3-D ultrasound localization microscopy (ULM) enables comprehensive mapping of microvascular networks by providing micrometer-scale spatial resolution while avoiding projection errors inherent to 2-D ULM imaging. Current 3-D ULM techniques are based on linear pulse sequences combined with spatiotemporal filtering to distinguish microbubble flow from tissue signals. However, singular-value decomposition (SVD)-based filtering demonstrates poor performance in highly mobile organs, suppressing small vessels with slow blood flow along with tissue signals. While imaging based on nonlinear multipulse sequences can isolate microbubble signals regardless of tissue motion, achieving the high-volume acquisition rates required for 3-D ULM remains technically challenging. Here, we present Fast3D-amplitude modulation (AM) imaging, a 3-D nonlinear imaging sequence that achieves a high-volume acquisition rate (225 Hz) using a single 256-channel ultrasound system with a multiplexed 2-D matrix array.
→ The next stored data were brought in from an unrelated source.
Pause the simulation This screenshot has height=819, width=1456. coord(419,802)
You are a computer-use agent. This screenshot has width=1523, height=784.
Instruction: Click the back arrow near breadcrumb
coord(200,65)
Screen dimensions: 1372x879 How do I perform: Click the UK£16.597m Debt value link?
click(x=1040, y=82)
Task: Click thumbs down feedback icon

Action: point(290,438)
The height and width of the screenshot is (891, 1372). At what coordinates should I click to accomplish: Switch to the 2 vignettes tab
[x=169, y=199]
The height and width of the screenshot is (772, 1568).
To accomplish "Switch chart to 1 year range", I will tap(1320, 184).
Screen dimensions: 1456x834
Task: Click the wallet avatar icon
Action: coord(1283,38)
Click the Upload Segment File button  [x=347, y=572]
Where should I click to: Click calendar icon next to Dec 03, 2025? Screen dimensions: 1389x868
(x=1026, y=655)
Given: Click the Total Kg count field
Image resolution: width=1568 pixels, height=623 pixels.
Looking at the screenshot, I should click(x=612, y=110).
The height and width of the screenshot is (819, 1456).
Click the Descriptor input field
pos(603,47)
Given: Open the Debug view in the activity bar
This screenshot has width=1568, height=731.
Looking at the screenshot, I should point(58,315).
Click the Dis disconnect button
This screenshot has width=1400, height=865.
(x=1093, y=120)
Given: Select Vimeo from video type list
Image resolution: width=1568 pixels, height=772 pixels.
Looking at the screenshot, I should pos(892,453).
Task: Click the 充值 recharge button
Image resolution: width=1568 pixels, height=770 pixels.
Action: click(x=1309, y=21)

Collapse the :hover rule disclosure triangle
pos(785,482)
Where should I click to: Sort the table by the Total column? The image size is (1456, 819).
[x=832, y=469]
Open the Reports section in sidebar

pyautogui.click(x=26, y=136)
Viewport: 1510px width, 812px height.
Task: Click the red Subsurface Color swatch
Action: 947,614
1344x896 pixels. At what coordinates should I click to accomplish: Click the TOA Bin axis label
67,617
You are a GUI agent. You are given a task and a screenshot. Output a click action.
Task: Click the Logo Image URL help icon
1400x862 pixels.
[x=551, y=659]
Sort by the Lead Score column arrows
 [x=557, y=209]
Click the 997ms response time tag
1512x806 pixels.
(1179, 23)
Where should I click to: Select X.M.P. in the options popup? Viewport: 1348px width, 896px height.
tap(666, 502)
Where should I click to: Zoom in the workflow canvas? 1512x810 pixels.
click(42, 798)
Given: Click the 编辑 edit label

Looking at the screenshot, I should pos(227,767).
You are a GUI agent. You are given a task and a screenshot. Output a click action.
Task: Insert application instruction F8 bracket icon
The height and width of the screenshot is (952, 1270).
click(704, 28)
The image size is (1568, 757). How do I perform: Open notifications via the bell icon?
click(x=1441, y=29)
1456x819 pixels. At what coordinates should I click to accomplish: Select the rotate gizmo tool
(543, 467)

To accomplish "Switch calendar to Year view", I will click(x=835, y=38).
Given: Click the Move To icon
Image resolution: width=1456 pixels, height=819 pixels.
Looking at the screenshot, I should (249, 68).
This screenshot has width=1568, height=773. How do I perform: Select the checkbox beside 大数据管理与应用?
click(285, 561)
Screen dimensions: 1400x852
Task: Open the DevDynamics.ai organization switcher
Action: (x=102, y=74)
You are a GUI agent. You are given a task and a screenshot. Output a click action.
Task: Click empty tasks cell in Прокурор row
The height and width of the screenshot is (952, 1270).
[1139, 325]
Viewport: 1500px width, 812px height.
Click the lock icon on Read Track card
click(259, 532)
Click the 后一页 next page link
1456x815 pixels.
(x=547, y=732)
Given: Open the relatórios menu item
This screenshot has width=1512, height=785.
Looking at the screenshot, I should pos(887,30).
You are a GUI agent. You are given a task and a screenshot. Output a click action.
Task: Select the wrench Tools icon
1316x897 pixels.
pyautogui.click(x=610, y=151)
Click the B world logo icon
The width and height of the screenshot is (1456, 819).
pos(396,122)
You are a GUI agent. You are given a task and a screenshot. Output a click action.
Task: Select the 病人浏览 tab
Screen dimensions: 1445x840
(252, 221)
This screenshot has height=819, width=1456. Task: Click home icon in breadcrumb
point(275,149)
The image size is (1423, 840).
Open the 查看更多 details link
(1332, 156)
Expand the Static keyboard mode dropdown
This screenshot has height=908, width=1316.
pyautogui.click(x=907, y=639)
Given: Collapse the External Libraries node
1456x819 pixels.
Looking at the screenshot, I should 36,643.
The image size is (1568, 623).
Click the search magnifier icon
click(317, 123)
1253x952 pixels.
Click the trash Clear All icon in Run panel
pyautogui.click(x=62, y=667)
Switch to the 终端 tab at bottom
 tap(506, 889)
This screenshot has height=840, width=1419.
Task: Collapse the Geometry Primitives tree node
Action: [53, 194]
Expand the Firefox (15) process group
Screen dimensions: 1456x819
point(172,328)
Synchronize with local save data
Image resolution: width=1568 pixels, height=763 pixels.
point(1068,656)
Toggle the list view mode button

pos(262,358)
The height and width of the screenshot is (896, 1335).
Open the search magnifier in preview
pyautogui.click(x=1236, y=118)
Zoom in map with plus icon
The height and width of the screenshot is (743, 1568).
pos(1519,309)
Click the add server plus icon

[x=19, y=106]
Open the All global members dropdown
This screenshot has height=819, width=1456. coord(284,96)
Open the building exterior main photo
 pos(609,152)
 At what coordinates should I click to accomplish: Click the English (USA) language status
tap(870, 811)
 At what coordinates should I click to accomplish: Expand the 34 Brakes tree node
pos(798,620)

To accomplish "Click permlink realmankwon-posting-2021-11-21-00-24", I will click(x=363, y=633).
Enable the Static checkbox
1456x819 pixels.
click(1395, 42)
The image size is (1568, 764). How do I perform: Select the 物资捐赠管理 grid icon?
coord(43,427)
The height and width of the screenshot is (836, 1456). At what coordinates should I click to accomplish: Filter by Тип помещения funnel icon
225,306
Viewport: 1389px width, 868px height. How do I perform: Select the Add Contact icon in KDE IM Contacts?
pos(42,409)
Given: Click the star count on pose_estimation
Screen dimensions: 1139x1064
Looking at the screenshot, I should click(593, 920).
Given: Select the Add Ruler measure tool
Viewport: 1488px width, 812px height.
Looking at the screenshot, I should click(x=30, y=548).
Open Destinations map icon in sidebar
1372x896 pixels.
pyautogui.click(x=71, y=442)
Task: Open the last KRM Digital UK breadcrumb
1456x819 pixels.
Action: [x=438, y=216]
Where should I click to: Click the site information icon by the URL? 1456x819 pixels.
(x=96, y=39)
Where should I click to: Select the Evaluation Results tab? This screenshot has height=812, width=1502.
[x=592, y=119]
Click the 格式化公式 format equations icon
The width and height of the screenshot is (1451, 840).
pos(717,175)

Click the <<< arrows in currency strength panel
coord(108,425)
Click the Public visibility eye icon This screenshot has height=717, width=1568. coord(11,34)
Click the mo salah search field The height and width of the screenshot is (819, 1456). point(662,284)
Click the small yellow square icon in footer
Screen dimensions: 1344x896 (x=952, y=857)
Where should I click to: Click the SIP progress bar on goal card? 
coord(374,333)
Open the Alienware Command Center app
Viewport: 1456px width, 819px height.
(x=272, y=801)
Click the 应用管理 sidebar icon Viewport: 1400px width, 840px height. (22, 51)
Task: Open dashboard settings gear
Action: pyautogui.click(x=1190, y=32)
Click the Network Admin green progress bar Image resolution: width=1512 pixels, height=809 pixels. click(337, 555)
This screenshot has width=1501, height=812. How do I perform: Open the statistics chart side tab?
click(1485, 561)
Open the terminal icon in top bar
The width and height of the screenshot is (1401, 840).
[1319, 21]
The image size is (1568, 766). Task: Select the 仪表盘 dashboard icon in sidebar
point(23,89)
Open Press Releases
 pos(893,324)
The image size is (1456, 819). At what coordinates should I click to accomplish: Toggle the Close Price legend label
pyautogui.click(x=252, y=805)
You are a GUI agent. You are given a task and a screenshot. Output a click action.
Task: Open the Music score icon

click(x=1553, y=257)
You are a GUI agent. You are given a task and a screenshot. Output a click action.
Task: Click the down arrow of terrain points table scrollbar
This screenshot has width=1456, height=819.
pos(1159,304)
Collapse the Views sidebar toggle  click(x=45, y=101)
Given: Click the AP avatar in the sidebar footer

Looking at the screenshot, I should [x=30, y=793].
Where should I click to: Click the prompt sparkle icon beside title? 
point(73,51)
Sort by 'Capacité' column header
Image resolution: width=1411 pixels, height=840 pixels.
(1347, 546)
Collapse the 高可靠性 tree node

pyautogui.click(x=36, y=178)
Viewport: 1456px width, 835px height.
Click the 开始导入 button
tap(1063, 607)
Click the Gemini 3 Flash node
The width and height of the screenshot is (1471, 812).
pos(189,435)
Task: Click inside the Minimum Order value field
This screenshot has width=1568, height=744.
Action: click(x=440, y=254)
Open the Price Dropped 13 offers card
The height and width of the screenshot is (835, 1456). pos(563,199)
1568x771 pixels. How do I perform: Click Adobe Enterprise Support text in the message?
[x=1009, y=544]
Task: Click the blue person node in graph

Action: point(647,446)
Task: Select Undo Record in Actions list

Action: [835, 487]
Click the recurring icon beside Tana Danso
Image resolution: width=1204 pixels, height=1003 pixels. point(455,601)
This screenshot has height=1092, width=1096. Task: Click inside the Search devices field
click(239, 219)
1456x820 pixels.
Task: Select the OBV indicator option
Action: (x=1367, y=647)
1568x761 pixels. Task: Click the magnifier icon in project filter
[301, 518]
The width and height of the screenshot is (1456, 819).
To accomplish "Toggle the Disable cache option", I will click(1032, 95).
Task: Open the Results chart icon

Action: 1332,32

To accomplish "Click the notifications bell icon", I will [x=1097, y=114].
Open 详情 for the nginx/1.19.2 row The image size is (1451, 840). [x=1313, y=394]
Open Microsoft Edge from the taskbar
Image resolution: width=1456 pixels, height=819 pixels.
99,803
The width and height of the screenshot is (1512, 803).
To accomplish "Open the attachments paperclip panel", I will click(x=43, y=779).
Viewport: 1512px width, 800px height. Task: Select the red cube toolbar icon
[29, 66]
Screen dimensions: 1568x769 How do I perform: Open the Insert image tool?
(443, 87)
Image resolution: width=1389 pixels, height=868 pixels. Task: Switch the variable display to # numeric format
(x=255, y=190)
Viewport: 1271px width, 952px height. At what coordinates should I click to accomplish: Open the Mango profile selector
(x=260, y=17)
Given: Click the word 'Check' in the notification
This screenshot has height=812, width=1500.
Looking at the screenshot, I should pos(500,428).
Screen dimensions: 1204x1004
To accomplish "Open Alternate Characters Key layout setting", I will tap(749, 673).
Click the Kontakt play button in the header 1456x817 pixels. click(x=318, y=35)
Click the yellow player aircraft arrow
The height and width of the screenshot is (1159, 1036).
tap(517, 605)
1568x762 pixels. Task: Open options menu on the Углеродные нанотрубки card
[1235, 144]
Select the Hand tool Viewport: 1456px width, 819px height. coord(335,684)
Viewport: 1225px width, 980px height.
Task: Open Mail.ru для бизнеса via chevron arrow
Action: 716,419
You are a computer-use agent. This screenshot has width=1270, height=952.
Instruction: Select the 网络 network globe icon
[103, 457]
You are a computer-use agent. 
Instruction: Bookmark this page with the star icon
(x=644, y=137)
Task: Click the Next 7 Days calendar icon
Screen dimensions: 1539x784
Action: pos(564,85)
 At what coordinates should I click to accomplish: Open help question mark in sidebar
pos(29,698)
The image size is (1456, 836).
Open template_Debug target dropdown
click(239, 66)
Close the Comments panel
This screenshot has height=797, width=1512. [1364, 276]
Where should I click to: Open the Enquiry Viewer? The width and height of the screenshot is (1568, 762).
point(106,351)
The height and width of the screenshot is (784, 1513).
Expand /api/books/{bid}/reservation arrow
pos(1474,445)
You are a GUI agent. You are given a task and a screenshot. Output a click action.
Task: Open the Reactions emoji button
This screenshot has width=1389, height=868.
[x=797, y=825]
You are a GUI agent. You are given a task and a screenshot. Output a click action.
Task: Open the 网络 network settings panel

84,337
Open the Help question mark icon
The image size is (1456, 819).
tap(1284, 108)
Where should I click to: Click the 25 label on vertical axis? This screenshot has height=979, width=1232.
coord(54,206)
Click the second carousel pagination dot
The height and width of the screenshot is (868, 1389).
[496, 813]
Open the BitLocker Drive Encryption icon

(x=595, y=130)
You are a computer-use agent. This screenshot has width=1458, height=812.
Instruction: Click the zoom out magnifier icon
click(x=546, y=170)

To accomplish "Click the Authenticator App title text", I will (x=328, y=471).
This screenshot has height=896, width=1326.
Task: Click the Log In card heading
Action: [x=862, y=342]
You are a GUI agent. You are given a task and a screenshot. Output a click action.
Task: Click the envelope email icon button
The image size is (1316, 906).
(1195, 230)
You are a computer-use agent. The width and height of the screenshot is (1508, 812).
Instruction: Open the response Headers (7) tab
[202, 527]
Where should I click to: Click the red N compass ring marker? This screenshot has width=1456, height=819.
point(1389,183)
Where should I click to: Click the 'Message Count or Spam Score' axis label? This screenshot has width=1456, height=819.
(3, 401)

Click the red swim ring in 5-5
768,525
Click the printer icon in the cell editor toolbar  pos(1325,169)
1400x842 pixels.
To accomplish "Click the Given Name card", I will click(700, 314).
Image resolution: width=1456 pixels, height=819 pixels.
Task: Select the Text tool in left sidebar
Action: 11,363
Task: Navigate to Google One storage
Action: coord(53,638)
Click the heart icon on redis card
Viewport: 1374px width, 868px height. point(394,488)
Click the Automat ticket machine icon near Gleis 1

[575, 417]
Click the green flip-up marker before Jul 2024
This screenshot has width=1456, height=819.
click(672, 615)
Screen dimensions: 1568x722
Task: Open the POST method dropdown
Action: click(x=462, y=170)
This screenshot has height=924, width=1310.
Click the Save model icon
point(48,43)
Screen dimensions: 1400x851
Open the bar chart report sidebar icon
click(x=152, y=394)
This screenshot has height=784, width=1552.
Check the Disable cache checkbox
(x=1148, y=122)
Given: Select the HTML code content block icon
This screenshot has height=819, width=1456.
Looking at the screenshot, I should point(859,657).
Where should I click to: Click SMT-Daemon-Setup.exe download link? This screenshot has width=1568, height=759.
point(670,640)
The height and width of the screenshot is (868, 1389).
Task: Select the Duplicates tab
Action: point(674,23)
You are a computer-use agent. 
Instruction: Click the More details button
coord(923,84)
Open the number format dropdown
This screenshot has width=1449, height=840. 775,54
We also introduce a motion rejection algorithm that leverages localized microbubble positions to reject respiratory-induced motion artifacts. Fast3D-AM imaging achieved a superior contrast-to-tissue ratio (CTR) than Fast3D, exhibiting a 6.66-dB improvement in phantom studies. In an in vivo rat study, Fast3D-AM demonstrated higher CTR across all SVD cutoffs compared to Fast3D and preserved both major and microvascular structures in whole-organ kidney imaging.